There are also several rivers and lakes in and around the city, which yield more than forty billion cubic meters of water. There are 1.557 billion cubic meters of water reserve, which can meet the need of water-demanding industry.

The city is in the east end of the Kerqin grassland, with 53000 km2 of grassland yielding 0.3 million tons of grass annually. It is a natural land for pastoral industry.

There are twenty important tourist destinations near the city. These include Chagan Lake, which is one of the ten largest fresh water lakes of the nation, Qianan Forest, as well as temples and monuments in the surrounding areas.
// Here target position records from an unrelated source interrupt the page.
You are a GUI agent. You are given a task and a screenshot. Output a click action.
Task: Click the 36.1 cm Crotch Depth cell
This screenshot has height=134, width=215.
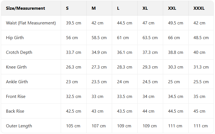pyautogui.click(x=125, y=52)
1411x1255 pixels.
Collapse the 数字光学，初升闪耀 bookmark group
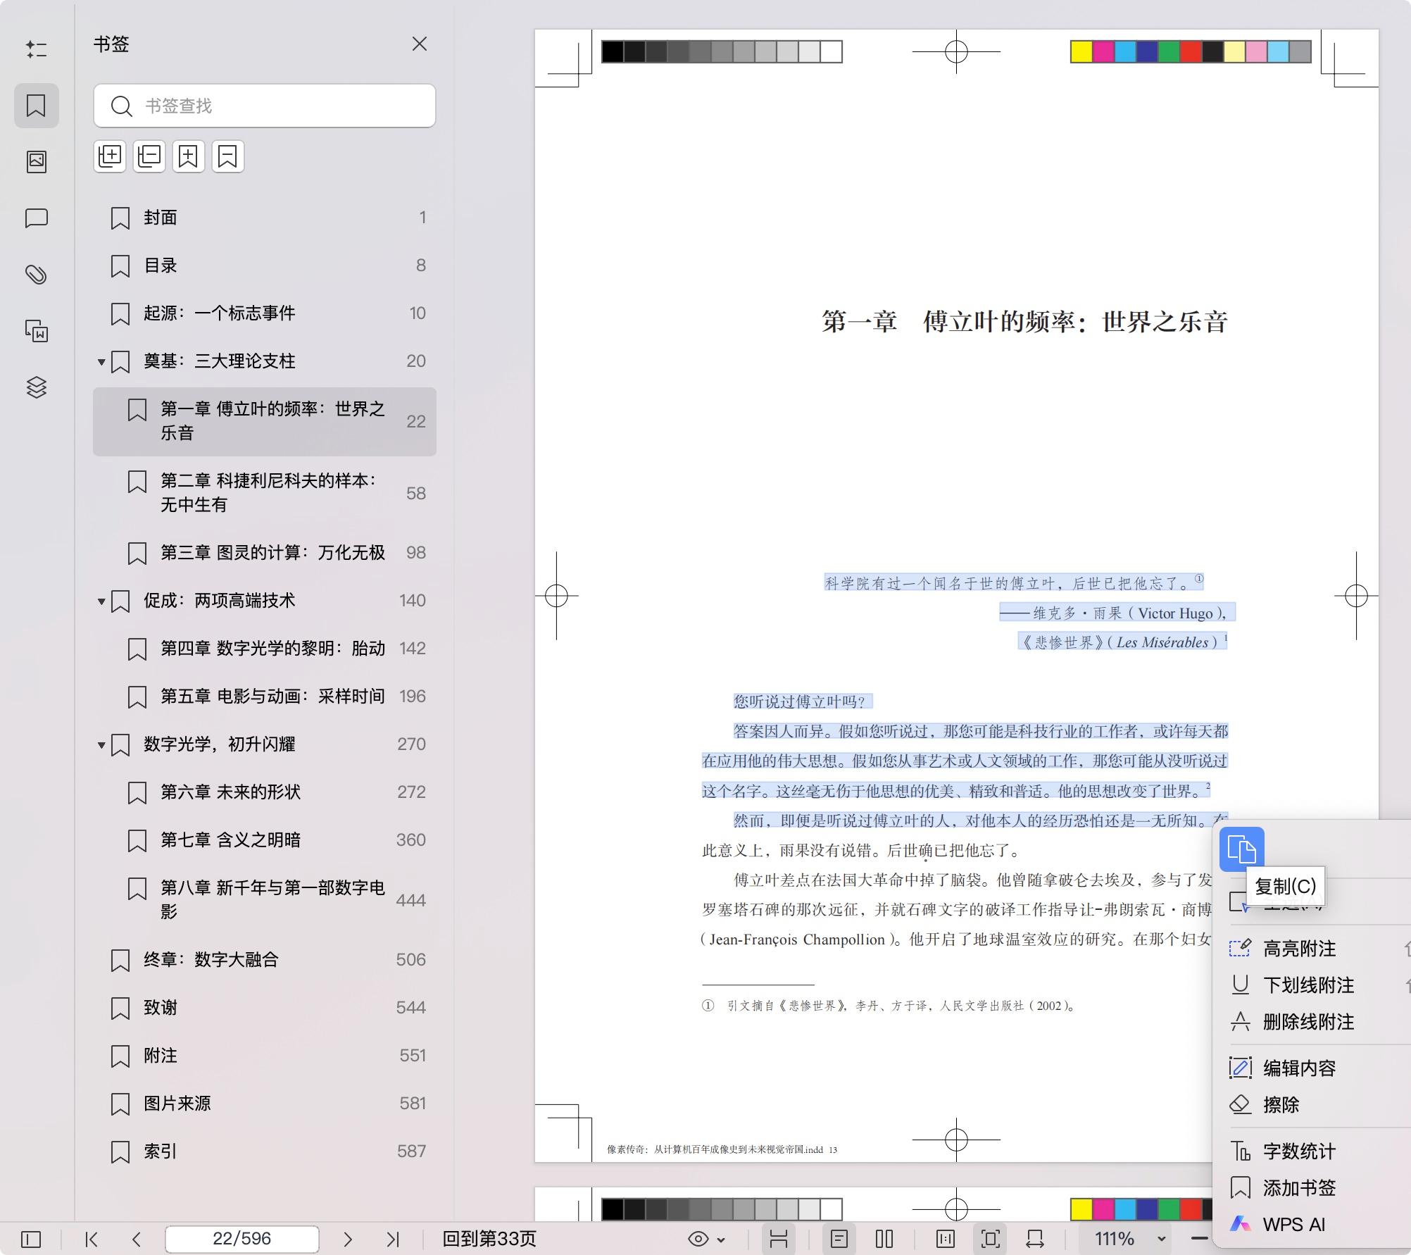point(101,744)
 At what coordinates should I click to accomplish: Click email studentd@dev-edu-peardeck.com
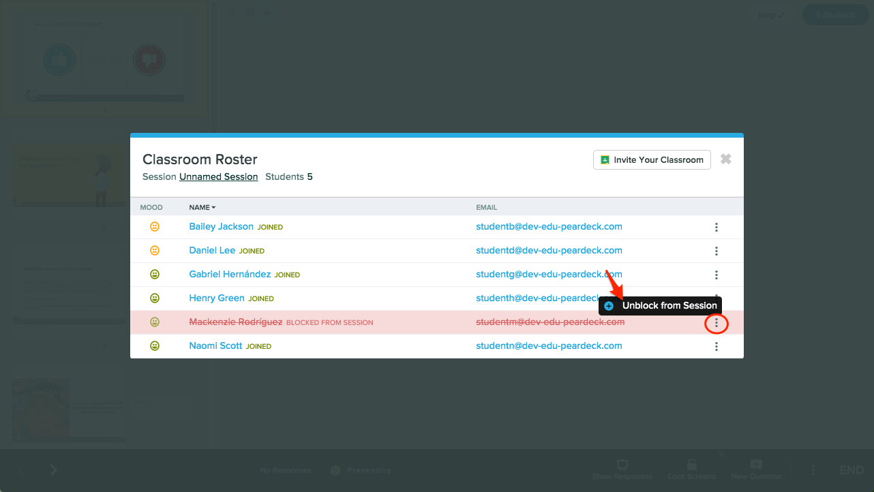pyautogui.click(x=549, y=251)
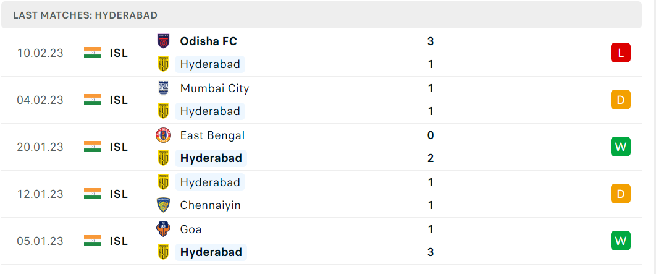Select highlighted Hyderabad in 20.01.23 match

click(211, 158)
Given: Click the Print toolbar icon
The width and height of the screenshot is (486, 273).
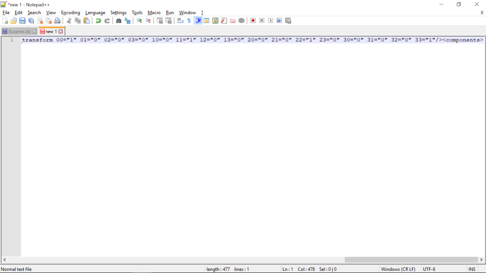Looking at the screenshot, I should click(x=57, y=21).
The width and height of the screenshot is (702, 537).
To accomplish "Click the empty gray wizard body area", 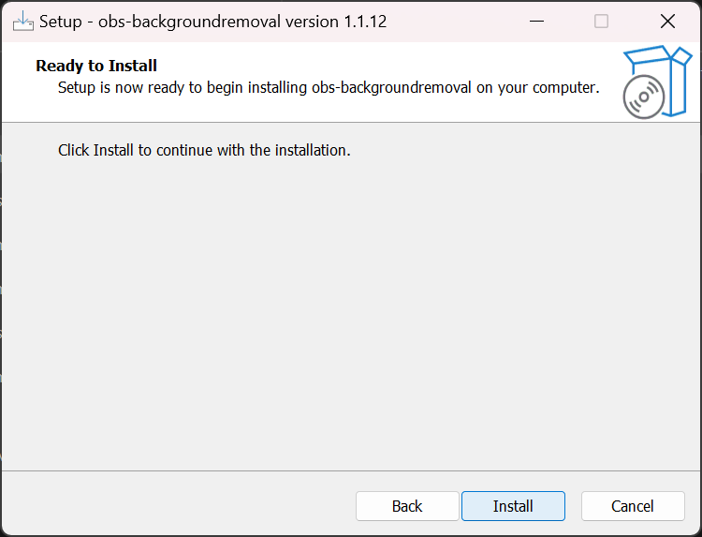I will coord(351,309).
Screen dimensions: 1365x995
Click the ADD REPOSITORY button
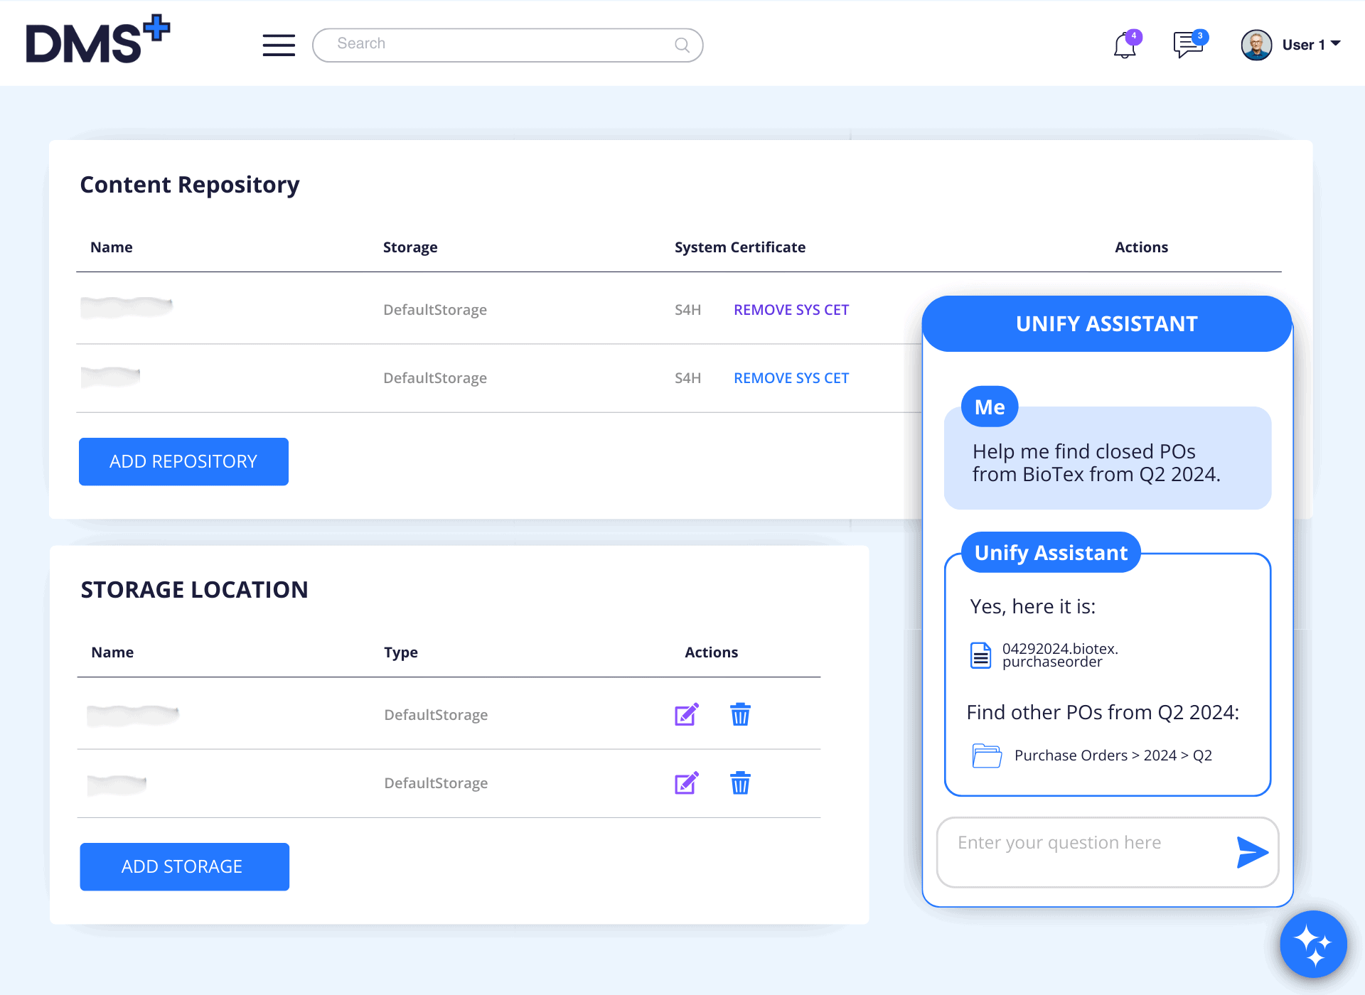pos(183,462)
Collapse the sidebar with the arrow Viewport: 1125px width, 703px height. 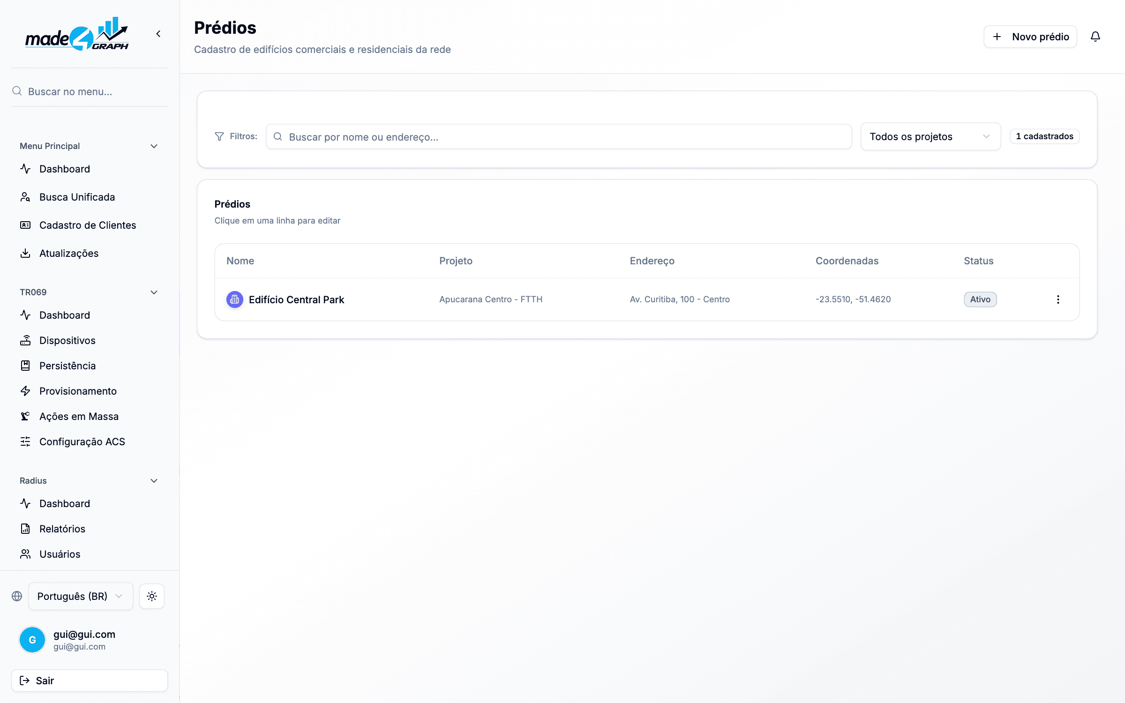pos(158,34)
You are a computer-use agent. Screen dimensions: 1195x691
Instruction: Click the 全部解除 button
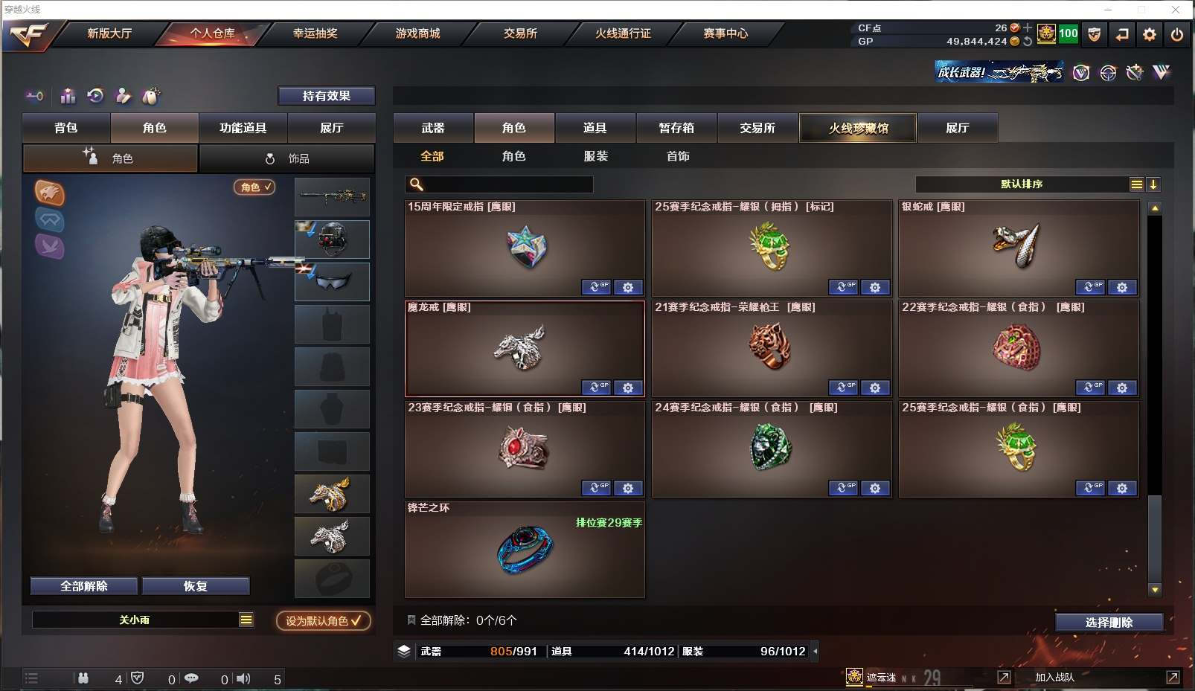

Taking advantage of abundant materials, special locations and easy transportation, the city has reserved and developed many important projects. It is gradually building an industry of oil production, oil refinement, oil chemistry, biological chemistry, agricultural products, pharmaceutical products, textiles, machinery, and electricity.

==Transport==
There are five railways and six provincial or national highways passing through the city. It takes ninety minutes to reach the Changchun or Harbin airport by taxi. Several trains depart daily for Changchun and Harbin, cities which can also be reached through waterway. Songyuan Chaganhu Airport has been constructed.
A circle drawn with Songyuan as center, and with a radius of 200 kilometers, will cover a population of 31 million, with Songyuan being the important transportation hub and commerce center of the northeastern China and Inner Mongolia.

Songyuan Port, which is the largest inland river port in Jilin Province, have an annual throughput capacity of 800,000 tons.